The wedding venue was an old timey garden house that had been nicely renovated. It was long and had low ceilings. The renovations had included adding a kitchen, several power receptacles, and wainscoting. When I arrived at the venue, the wedding planner fluttered around and was taking care of 10 things at once. She found me and said, “Oh, you, you’ll wait in here until it’s time,” pointing to the utility closet just next to the DJ booth. “You’ll need to get in there a half hour before they arrive in case someone from the wedding party gets here early,” she continued. “Ok,” I said. 

$500 was a fair price for this kind of thing. Wedding vendors get away with charging a little more for their services likely because they often have to bend over backwards to make things happen a “certain” way on wedding day. With lots of moving parts that can break down, the inflated cost is a “willingness” fee, if anything. For me on this occasion, the $200 extra I charged for weddings included the willingness to wait in a tiny closet for a half hour to guarantee the surprise. 

“Presenting Mr. and Mrs. So & So,” the DJ announced. That was my cue. I opened the closet door, swept down to the floor to grab the quarter inch instrument cable, plugged in, and slid over the microphone stand in the top corner of the parquet dance floor. Holly and her new husband embraced each other for the first dance and I started playing the acoustic guitar. Holly saw me and lost her shit—tears fell as her jaw dropped to the floor. Then, she open mouth kissed her new husband with a gratitude and sensuousness seldom seen. As they danced and turned, the husband eventually made eye contact with me. He gave me that “Dude, you’re the man!” point and wink that guys do from time to time nowadays. 

I like to think that maybe they held each other a little tighter during that first dance than they would have if I hadn’t been there. Maybe when shit went south ten years or so from then, as it almost always does, this moment would be what kept them together.

After the dance and entrance festivities subsided, everyone settled in for a nice meal. I sat at a table on the periphery and was welcomed to stay as long as I liked.

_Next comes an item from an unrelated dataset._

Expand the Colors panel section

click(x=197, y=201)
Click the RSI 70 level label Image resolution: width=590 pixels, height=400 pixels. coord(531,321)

My policy was to hang out for a half-hour or so and then hit the road so I could get home at a reasonable hour. Sometimes these gigs were 300 miles away. As I finished my meal and gathered Red, the wedding planner pulled me aside and said, “You have an amazing voice! Have you ever thought about trying out for American Idol?” “Thank you. I’m glad I could be of service,” I said shaking her hand while walking to the exit. I wasn’t up for explaining to her that, while I didn’t look it, I was already five years too old for American Idol. And, believe it or not, making Holly's jaw drop on her wedding day meant more to me than winning a talent show ever could.